= WORK TO COMPLETE =
• a. Answer these questions about the FFmpeg thread on the VC-1 decoder patch.
(i) According to the thread, does AV_ZERO* decide whether to use mmx at compile time or at runtime?
(ii) What kind of system does Carl Eugen Hoyos say he has access to?
(iii) Which function does Jerome Borsboom say uses the exact same code for setting motion_val to zero?
• b. Extend the FFmpeg mailing-list thread on the VC-1 decoder patch, starting right after its final line.

= TEXT =
>> START
I see no emms in either ff_clear_blocks_mmx() or anywhere in
vc1_block.c, so either nobody tried this decoder on machines without
sse, or it's a non issue.

Keep in mind AV_ZERO* will choose to use mmx or not at compile time, not
runtime. So an x86_32 build with -msse (but not -msse2) for example
would use it, regardless of it being run on a PIII or a Haswell.
Carl Eugen Hoyos May 20, 2018, 7:54 a.m. UTC | #5
2018-05-20 3:45 GMT+02:00, James Almer <jamrial@gmail.com>:

> I see no emms in either ff_clear_blocks_mmx() or anywhere in
> vc1_block.c, so either nobody tried this decoder on machines
> without sse

I do have access to an SSE-only system, I doubt FFmpeg was
used or tested on MMX-only systems in a very, very long time.

musl doesn't work regardless of this particular possible issue,
so it cannot be used to test it.

Carl Eugen
Jerome Borsboom May 20, 2018, 9:05 a.m. UTC | #6
>> Direct prediction for interlace frame B pictures references the mv in the
>> second block in an MB in the backward reference frame for the twomv case.
>> When the backward reference frame is an I frame, this value may be unset.
>> 
>> Signed-off-by: Jerome Borsboom <jerome.borsboom at carpalis.nl>
>> ---
>>  libavcodec/vc1_block.c | 6 ++++--
>>  1 file changed, 4 insertions(+), 2 deletions(-)
>> 
>> diff --git a/libavcodec/vc1_block.c b/libavcodec/vc1_block.c
>> index 74935ec9e9..9c170a1e3c 100644
>> --- a/libavcodec/vc1_block.c
>> +++ b/libavcodec/vc1_block.c
>> @@ -2678,8 +2678,10 @@ static void vc1_decode_i_blocks_adv(VC1Context *v)
>>              s->bdsp.clear_blocks(block[0]);
>>              mb_pos = s->mb_x + s->mb_y * s->mb_stride;
>>              s->current_picture.mb_type[mb_pos + v->mb_off]                         = MB_TYPE_INTRA;
>> -            s->current_picture.motion_val[1][s->block_index[0] + v->blocks_off][0] = 0;
>> -            s->current_picture.motion_val[1][s->block_index[0] + v->blocks_off][1] = 0;
>> +            for (int i = 0; i < 4; i++) {
>> +                s->current_picture.motion_val[1][s->block_index[i] + v->blocks_off][0] = 0;
>> +                s->current_picture.motion_val[1][s->block_index[i] + v->blocks_off][1] = 0;
>> +            }
> 
> see AV_ZERO*

This style of setting motion_val to zero is used all over the VC-1
decoder. vc1_decode_p_mb_intfr uses the exact same code. Changing to
AV_ZERO may certainly a good point for improvement, however, for the
sake of consistency the proposed code might be preferable.

Regards,
Jerome
Carl Eugen Hoyos May 28, 2018, 9:52 p.m. UTC | #7
2018-05-20 11:05 GMT+02:00, Jerome Borsboom <jerome.borsboom@carpalis.nl>:
>>> Direct prediction for interlace frame B pictures references the mv in the
>>> second block in an MB in the backward reference frame for the twomv case.
>> END
= DATASET CONTENT =
>> START
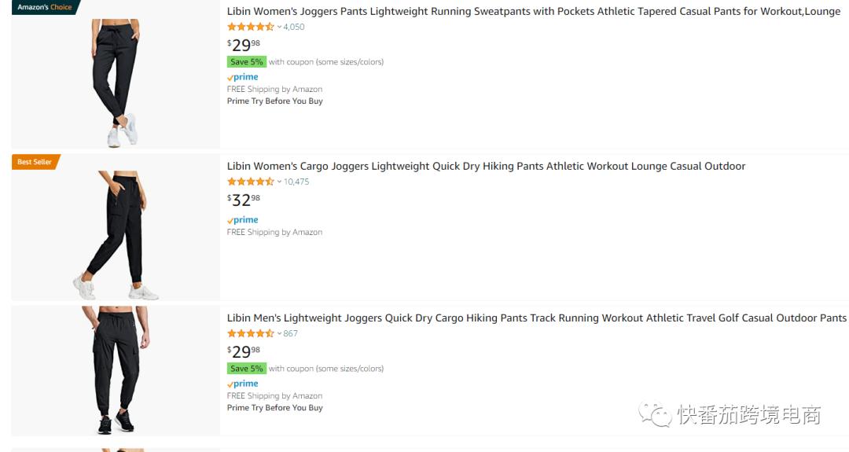Viewport: 849px width, 452px height.
Task: Open the 10,475 reviews count link
Action: click(296, 182)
>> END
= THE ANSWERS =
• a.
(i) At compile time, not runtime.
(ii) An SSE-only system.
(iii) vc1_decode_p_mb_intfr.

• b.
>>> When the backward reference frame is an I frame, this value may be unset.
>>>
>>> Signed-off-by: Jerome Borsboom <jerome.borsboom at carpalis.nl>
>>> ---
>>>  libavcodec/vc1_block.c | 6 ++++--
>>>  1 file changed, 4 insertions(+), 2 deletions(-)
>>>
>>> diff --git a/libavcodec/vc1_block.c b/libavcodec/vc1_block.c
>>> index 74935ec9e9..9c170a1e3c 100644
>>> --- a/libavcodec/vc1_block.c
>>> +++ b/libavcodec/vc1_block.c
>>> @@ -2678,8 +2678,10 @@ static void vc1_decode_i_blocks_adv(VC1Context *v)
>>>              s->bdsp.clear_blocks(block[0]);
>>>              mb_pos = s->mb_x + s->mb_y * s->mb_stride;
>>>              s->current_picture.mb_type[mb_pos + v->mb_off]
>>>           = MB_TYPE_INTRA;
>>> -            s->current_picture.motion_val[1][s->block_index[0] +
>>> v->blocks_off][0] = 0;
>>> -            s->current_picture.motion_val[1][s->block_index[0] +
>>> v->blocks_off][1] = 0;
>>> +            for (int i = 0; i < 4; i++) {
>>> +                s->current_picture.motion_val[1][s->block_index[i] +
>>> v->blocks_off][0] = 0;
>>> +                s->current_picture.motion_val[1][s->block_index[i] +
>>> v->blocks_off][1] = 0;
>>> +            }
>>
>> see AV_ZERO*
>
> This style of setting motion_val to zero is used all over the VC-1
> decoder. vc1_decode_p_mb_intfr uses the exact same code. Changing to
> AV_ZERO may certainly a good point for improvement, however, for the
> sake of consistency the proposed code might be preferable.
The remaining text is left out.